The Older, The Better

Edinburgh retrospectives are festival hi


by Willow Green |
Published on

Movie premieres and visits by Hollywood stars are the twin backbones of any festival, but a world-class event isn’t complete without a solid retrospective. Film fans at this year’s Edinburgh International Film Festival are spoilt for choice, with two well-chosen retros running right through the 14-day programme. Both celebrate different ‘golden ages’ of American cinema – the glittering studio-system heyday of the 1930s and the gritty creative explosion of the 1970s. The former focuses on the neglected work of journeyman director Mitchell Leisen; the latter, subtitled ‘They Might Be Giants’, ranges across “other voices from the New American Cinema” such as Arthur Penn, Monte Hellman, Hal Ashby and Walter Hill.

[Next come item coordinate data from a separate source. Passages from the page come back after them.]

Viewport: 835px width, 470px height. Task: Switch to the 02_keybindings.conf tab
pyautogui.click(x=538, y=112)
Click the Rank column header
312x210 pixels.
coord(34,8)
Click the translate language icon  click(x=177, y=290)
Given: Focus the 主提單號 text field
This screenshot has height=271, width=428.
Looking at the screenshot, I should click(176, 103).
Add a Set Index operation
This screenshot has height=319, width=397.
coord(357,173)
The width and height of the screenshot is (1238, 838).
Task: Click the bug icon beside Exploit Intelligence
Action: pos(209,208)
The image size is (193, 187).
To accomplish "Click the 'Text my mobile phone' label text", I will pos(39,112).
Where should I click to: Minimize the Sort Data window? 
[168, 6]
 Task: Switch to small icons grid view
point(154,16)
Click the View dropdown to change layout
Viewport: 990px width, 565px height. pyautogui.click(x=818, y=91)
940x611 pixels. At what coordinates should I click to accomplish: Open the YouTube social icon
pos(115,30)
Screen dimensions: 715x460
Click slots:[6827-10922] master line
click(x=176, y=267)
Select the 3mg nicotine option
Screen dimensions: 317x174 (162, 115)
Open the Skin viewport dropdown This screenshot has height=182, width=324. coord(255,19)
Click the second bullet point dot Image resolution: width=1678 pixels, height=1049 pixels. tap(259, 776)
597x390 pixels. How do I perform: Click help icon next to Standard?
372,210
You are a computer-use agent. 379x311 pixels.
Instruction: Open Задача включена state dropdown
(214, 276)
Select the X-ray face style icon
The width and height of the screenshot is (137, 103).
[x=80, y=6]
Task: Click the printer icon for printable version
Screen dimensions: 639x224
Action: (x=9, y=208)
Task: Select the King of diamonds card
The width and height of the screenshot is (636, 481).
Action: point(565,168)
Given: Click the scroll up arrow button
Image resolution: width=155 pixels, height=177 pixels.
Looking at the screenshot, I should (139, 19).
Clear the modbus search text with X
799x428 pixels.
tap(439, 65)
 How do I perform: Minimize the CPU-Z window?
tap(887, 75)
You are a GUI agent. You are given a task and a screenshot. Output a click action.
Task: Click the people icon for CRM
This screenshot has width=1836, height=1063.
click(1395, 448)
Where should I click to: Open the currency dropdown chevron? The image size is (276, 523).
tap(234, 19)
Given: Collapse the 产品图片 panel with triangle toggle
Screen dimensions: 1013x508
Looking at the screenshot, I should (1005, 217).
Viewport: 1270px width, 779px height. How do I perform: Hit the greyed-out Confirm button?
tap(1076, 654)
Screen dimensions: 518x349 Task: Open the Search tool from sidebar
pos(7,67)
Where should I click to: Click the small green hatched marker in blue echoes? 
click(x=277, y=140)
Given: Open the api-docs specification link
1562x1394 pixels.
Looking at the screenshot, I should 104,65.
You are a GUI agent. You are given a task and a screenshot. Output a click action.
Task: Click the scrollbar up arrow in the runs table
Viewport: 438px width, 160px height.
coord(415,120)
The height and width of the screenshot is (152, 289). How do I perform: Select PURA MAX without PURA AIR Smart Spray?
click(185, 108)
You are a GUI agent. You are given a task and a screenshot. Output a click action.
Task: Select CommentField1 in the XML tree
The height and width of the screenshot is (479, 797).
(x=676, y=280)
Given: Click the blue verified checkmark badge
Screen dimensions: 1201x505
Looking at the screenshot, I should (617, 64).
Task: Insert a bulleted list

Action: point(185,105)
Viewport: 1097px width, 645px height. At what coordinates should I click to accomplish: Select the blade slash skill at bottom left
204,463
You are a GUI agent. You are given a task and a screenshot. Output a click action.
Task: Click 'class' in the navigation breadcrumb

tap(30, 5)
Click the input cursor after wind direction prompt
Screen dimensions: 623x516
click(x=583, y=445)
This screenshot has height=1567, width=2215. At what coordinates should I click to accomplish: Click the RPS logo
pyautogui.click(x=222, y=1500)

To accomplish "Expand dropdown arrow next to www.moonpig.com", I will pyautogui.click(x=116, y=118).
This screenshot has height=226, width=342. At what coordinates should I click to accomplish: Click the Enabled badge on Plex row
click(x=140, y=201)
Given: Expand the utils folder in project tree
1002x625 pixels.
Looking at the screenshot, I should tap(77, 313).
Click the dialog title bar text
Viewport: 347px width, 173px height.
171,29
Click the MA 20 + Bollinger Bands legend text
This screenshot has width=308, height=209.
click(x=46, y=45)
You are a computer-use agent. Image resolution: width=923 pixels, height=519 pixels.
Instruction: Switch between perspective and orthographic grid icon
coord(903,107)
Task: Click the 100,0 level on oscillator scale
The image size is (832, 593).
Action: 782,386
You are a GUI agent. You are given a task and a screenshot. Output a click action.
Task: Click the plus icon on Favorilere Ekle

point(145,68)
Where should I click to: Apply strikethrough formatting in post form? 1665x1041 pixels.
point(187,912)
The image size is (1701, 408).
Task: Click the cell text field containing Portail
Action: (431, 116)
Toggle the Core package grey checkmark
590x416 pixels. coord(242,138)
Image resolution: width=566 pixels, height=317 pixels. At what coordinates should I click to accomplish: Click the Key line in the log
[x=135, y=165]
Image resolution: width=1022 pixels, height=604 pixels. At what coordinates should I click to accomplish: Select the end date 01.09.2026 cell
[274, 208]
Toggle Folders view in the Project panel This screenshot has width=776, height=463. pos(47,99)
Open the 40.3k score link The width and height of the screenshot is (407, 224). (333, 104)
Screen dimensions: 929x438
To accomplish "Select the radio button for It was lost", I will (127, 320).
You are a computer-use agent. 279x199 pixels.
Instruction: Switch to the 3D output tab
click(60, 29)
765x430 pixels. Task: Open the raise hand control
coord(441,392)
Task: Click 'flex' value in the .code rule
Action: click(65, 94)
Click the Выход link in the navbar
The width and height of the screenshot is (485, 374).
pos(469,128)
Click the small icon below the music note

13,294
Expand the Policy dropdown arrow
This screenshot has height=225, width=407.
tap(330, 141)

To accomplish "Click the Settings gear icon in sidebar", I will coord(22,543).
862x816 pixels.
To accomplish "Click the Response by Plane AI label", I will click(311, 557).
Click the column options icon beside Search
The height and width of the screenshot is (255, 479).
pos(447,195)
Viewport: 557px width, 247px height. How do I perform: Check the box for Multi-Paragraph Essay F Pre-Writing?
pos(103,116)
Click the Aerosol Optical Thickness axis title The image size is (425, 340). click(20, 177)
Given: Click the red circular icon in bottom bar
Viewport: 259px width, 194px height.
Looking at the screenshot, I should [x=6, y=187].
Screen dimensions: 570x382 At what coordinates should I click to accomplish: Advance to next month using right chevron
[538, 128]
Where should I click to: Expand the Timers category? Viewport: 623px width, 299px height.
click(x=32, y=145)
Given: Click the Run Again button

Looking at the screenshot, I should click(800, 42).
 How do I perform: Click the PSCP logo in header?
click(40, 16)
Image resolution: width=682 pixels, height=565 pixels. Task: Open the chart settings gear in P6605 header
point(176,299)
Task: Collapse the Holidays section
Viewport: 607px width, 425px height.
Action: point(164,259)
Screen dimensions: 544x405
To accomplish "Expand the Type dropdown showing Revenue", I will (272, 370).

Personally, the Leisen retro has been something of a revelation. Like most of the critical world, I had dismissed his work behind the camera in favour of the heavyweights behind the scripts – Preston Sturges on Easy Living and Remember The Night, Billy Wilder and Charles Brackett on Midnight, Arise My Love and Hold Back The Dawn. Watched individually as rare television screenings, those films’ famous names might indeed push Leisen’s work into the shadows. But seen on a daily basis back to back, the essence of his style becomes apparent. Leisen had a wonderful touch for screwball sophistication and, later in his career, when World War II darkened the mood of his movies, he facilitated the scripts’ changes of tone with a graceful hand. In a Leisen movie the costumes sparkle, the photography glows and the actors are at their career best. If a telly near you is showing Claudette Colbert as a sparky foreign correspondent in Arise My Love or Charles Boyer as a gigolo with a conscience in Hold Back The Dawn, jump at the chance.

The Hollywood 1970s retrospective contains some more familiar names, both in terms of the movies themselves and the people who made them. It’s a favourite period for the majority of clued-up fans, but Edinburgh is avoiding the obvious – no Altman or Coppola, no Deer Hunter or Taxi Driver. Instead, the retrospective digs deeper into the texture of the industry, as reproduced in muck-raking tome Easy Riders, Raging Bulls, to uncover one of the most exciting, innovative, challenging and, yes, entertaining periods of sustained filmmaking in the history of English-language cinema. Filling daily programme slots at 5pm and 9.30pm, the 24-strong selection contains some works easily available on DVD (The Driver, The Last Detail, Dark Star, The Hired Hand) but also some genuine rarities (The Spook Who Sat By The Door, Little Murders, Busting, Electra Glide in Blue). Hopes had been high that EIFF would have been able to screen the uncertificated Cockfighter on Tuesday night but, alas, laws on animal cruelty meant that it had to be replaced by Two-Lane Blacktop by the same director, Monte Hellman (I had resisted the ‘Cocks Out In Edinburgh’ headline for this piece… until now). But that disappointment is only a small detail because as a whole this retrospective has broadened the reference points for anyone who considers themselves a cineaste simply because they namecheck The Godfather and Means Streets among their all-time favourites.

The best of the Leisen movies have screened already, but there are plenty of unsung classics still to come in the 1970s line-up. Thursday evening boasts the to-die-for triple bill of Night Moves, a live Arthur Penn audience Q&A and Larry Cohen’s God Told Me To. At times like these, you can keep your red carpet premieres – this is what festivals are all about.